### Material supplied
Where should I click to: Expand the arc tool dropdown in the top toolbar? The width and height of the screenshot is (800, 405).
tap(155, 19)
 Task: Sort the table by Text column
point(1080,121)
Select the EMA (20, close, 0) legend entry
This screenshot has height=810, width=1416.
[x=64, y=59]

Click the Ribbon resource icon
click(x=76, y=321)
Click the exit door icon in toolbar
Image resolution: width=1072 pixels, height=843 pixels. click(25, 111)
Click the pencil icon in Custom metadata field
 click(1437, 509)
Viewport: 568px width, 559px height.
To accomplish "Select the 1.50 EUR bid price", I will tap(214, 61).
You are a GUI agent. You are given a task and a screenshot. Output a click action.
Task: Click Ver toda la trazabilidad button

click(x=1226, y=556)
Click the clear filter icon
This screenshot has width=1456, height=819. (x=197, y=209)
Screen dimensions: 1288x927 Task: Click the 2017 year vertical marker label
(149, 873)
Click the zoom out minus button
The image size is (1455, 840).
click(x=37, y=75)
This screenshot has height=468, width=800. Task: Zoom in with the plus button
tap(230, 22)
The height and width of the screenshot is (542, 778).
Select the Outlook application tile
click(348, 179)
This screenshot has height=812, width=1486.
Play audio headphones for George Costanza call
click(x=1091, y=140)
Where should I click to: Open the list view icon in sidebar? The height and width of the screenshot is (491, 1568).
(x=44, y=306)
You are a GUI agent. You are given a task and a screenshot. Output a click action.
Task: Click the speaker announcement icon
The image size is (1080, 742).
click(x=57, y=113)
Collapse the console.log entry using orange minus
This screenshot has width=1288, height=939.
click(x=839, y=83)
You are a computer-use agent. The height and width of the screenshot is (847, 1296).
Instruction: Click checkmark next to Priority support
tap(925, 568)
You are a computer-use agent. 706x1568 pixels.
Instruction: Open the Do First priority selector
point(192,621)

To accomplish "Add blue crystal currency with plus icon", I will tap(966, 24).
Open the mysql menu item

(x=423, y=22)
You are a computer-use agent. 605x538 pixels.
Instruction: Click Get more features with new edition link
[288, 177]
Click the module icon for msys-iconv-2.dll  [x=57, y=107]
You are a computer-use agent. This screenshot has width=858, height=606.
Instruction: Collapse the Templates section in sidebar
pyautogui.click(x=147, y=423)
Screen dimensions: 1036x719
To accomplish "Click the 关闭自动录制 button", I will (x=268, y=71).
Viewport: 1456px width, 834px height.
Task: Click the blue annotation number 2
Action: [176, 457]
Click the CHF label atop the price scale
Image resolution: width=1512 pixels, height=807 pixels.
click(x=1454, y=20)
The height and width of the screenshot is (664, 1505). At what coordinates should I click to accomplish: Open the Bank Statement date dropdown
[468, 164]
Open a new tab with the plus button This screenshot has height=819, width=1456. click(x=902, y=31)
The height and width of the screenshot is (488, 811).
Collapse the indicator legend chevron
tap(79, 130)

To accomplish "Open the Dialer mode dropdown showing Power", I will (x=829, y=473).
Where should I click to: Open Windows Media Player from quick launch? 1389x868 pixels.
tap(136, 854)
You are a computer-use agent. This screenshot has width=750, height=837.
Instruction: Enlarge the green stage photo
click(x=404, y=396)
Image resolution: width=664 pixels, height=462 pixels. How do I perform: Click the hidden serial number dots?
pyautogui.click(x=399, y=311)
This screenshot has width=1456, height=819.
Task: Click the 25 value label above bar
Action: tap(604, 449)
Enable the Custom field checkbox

### Directions
Quote the rows above verbatim, starting from the line containing "Screen dimensions: 1288x927" and continuing up to and including the line containing "tap(925, 568)".

### Solved exercise
Screen dimensions: 1288x927 Task: Click the 2017 year vertical marker label
(149, 873)
Click the zoom out minus button
The image size is (1455, 840).
click(x=37, y=75)
This screenshot has height=468, width=800. Task: Zoom in with the plus button
tap(230, 22)
The height and width of the screenshot is (542, 778).
Select the Outlook application tile
click(348, 179)
This screenshot has height=812, width=1486.
Play audio headphones for George Costanza call
click(x=1091, y=140)
Where should I click to: Open the list view icon in sidebar? The height and width of the screenshot is (491, 1568).
(x=44, y=306)
You are a GUI agent. You are given a task and a screenshot. Output a click action.
Task: Click the speaker announcement icon
The image size is (1080, 742).
click(x=57, y=113)
Collapse the console.log entry using orange minus
This screenshot has width=1288, height=939.
click(x=839, y=83)
You are a computer-use agent. The height and width of the screenshot is (847, 1296).
Instruction: Click checkmark next to Priority support
tap(925, 568)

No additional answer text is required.